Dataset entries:
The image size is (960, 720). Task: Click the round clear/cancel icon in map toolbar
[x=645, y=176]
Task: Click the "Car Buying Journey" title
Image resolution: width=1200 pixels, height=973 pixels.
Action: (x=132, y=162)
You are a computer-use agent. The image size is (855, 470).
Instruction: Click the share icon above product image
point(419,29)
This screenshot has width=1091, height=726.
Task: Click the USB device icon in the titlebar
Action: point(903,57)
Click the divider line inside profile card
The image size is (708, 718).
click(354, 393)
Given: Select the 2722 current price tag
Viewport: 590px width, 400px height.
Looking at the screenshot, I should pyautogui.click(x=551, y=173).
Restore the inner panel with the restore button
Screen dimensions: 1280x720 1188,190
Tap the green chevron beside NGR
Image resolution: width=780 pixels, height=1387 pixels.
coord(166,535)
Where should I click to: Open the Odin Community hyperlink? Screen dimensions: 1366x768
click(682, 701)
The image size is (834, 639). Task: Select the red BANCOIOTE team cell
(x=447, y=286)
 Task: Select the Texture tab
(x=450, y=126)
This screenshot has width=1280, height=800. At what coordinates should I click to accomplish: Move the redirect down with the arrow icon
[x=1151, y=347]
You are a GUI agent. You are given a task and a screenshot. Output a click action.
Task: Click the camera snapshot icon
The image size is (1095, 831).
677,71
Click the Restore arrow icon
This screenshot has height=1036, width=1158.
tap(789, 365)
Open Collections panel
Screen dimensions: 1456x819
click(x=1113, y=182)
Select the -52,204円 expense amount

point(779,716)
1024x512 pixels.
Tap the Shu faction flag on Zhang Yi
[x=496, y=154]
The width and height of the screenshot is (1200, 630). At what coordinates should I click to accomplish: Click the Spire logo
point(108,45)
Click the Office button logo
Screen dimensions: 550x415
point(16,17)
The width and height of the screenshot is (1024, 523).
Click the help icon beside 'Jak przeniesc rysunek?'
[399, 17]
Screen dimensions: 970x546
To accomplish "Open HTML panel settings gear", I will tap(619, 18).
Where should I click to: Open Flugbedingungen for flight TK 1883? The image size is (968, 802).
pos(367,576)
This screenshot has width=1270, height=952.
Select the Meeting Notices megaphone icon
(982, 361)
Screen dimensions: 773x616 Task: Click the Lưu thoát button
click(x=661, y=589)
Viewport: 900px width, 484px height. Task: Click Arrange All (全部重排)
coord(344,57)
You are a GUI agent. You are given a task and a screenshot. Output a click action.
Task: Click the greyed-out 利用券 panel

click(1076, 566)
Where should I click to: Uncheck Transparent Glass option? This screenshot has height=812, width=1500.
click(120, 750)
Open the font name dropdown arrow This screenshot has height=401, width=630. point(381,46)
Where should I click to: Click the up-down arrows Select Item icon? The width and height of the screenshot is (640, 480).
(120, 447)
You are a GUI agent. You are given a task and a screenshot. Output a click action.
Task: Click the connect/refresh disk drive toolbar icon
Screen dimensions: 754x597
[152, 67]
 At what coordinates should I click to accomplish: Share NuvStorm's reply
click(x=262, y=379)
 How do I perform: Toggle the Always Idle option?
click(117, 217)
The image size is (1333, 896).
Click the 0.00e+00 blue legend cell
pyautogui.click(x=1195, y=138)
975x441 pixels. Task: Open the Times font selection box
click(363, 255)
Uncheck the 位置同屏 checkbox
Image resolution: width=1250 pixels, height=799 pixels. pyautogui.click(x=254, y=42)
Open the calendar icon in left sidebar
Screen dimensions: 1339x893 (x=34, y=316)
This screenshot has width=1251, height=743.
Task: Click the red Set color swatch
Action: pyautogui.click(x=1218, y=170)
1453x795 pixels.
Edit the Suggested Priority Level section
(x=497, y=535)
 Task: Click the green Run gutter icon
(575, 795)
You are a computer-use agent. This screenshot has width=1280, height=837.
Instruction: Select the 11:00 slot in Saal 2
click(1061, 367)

* _Work order_:
Lines that contain "computer" are to be copied from the records above.

* _Solution to this exercise_:
You are a computer-use agent. The image size is (855, 470).
You are a computer-use agent. This screenshot has width=1280, height=837.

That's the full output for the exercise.